## begin Provided entries
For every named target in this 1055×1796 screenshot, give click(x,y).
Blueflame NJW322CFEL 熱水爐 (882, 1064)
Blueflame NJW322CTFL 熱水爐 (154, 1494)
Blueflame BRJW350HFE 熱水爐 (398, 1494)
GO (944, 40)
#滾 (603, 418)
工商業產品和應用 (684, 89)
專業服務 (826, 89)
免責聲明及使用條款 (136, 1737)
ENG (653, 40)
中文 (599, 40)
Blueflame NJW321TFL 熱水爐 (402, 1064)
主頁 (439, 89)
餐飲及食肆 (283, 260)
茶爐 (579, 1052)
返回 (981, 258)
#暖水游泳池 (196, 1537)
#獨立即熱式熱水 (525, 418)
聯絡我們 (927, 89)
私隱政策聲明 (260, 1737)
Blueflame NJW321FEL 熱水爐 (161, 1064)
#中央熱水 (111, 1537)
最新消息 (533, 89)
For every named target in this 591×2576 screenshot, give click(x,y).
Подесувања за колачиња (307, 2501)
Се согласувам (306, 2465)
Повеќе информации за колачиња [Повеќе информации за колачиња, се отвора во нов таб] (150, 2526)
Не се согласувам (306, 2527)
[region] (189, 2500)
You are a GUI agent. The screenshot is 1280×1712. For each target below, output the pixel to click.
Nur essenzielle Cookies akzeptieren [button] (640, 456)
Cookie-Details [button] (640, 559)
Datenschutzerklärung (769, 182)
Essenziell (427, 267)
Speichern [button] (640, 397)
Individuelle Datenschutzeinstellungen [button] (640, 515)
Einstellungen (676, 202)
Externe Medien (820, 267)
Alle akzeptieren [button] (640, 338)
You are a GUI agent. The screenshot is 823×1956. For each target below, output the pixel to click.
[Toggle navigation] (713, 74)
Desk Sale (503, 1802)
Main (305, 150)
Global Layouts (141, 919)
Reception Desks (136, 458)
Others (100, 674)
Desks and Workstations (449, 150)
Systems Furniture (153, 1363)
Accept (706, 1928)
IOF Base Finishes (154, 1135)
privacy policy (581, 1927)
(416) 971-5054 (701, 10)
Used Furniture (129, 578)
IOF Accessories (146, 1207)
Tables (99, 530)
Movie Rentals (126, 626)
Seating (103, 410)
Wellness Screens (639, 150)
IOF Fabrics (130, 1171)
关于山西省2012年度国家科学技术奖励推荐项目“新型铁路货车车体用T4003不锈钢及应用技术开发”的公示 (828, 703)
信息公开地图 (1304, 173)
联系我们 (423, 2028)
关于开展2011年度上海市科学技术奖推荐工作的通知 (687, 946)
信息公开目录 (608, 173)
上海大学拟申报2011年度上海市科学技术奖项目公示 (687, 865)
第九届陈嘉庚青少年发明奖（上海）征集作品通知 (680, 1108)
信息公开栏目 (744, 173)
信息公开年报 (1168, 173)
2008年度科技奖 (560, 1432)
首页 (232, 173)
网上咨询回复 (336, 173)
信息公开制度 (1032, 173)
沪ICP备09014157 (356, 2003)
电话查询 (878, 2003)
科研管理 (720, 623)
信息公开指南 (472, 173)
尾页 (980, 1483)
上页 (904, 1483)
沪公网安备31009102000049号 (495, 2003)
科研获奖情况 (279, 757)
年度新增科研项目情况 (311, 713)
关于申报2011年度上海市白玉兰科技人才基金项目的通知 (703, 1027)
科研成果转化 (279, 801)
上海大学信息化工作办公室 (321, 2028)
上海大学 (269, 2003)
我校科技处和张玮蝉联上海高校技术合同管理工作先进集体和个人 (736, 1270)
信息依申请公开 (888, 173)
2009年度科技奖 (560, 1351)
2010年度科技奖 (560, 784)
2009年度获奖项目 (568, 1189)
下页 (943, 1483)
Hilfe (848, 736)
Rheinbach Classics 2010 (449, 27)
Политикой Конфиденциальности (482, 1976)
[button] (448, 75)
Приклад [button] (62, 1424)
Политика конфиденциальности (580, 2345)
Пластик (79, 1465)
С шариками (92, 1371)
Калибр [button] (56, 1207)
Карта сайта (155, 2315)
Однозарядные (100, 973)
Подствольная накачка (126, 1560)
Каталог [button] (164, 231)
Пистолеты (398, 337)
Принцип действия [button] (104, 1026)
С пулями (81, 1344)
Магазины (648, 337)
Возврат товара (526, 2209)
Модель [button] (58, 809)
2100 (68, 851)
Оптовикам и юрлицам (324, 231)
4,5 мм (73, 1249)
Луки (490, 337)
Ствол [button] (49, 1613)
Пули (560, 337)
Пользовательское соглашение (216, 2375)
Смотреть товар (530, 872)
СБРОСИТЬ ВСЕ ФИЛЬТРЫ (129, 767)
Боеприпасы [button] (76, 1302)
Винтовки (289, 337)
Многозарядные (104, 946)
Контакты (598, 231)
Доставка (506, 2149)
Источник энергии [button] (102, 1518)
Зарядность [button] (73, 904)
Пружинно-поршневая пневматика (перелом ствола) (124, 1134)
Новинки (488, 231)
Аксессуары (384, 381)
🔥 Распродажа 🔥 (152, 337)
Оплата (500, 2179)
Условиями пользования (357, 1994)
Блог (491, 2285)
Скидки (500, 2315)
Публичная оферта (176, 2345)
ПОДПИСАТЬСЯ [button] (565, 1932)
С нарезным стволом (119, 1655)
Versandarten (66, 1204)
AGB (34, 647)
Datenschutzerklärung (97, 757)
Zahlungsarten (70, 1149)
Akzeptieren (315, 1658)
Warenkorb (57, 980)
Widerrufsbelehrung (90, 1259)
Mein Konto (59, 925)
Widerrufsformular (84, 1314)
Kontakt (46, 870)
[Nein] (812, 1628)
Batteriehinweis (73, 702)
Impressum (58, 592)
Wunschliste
## end Provided entries
- **What to do**: Can you rewrite the rows from the line with "关于申报2011年度上海市白玉兰科技人才基金项目的通知 (703, 1027)" to the line with "[button] (448, 75)", putting "下一页" in place of "下页" and leaving everything else unchanged?

- **Task result**:
关于申报2011年度上海市白玉兰科技人才基金项目的通知 (703, 1027)
科研成果转化 (279, 801)
上海大学信息化工作办公室 (321, 2028)
上海大学 (269, 2003)
我校科技处和张玮蝉联上海高校技术合同管理工作先进集体和个人 (736, 1270)
信息依申请公开 (888, 173)
2009年度科技奖 (560, 1351)
2010年度科技奖 (560, 784)
2009年度获奖项目 (568, 1189)
下一页 (943, 1483)
Hilfe (848, 736)
Rheinbach Classics 2010 (449, 27)
Политикой Конфиденциальности (482, 1976)
[button] (448, 75)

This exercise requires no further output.